Lastly, the order for new trial issued by this Court upon the appeal (G.R. No. L-6608, supradated December 29, 1954) limits new trial to the determination of the amount that each of the 239 claimants, who served in Bataan and who are entitled to pay, was to receive, and not to determine the right of the other 180 claimants whose claim for backpay was never demanded in the original petition, never tried as an issue therein, and never passed upon in the decision. Hence, the consideration of the claim of the 180 members is not authorized.

The above circumstances prevent us, as well as the parties, from considering the claim of the 180 members who remained in Manila. Their claim was not the subject of the original case; when petitioner tried to amend its petition to include this new demand, the court below refused to allow the amendment and petitioner failed to raise this denial on its appeal; and our decision in the previous case limited the new trial to fixing the claims of the individual claims of the 230 members who went to Bataan.
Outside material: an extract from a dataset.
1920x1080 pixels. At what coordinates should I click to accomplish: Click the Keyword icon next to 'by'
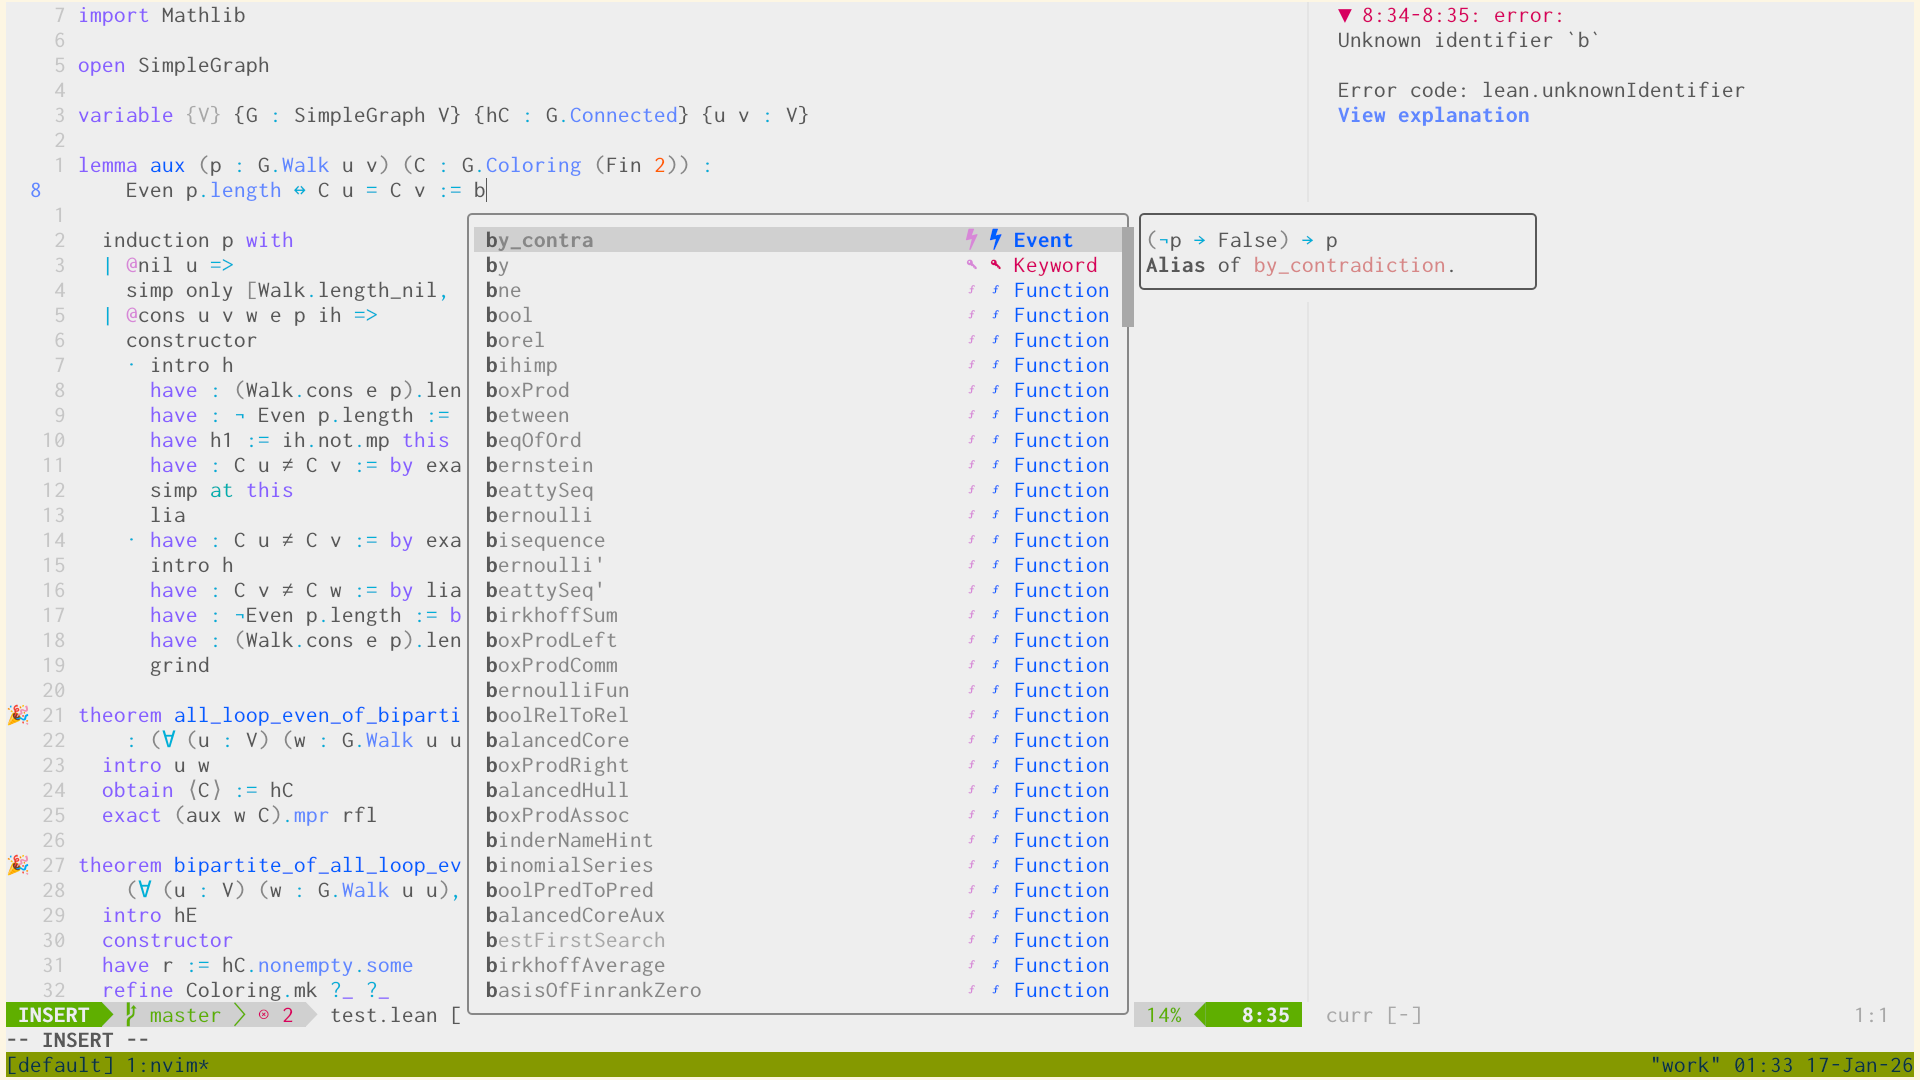tap(995, 265)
We have, however, examined the evidence submitted on the claim of the 180 members who did not go to Bataan to satisfy ourselves that no injustice is done and we agree with counsel for respondent company that the testimonies of the witnesses, especially the most important one (Alfonso Navales), are not sufficient to prove that said 180 members were to work and receive pay (even without working) for the duration of the war. Manager Myers may have expressed his belief that the employees could soon come back to work as he did not expect that the war would last so long and so expected that the employees could then go back to work. But there is no definite and positive promise that the employees would receive pay even if the war would last for a long time, such as would justify the present claim.

As to the second assignment of error, which refers to the backpay of Daniel Padilla and others, we are not in a position to declare that the finding of the court below that said claimants did not serve in Bataan is incorrect. The issue raised in this assignment is factual and We are without authority to reverse the findings of fact made by the court below.

For the foregoing considerations, the decision sought to be set aside is hereby affirmed, with costs against the petitioner.

Bengzon, C.J., Padilla, Bautista Angelo, Concepcion, Reyes, J.B.L., Barrera, Paredes, Dizon and De Leon, JJ., concur.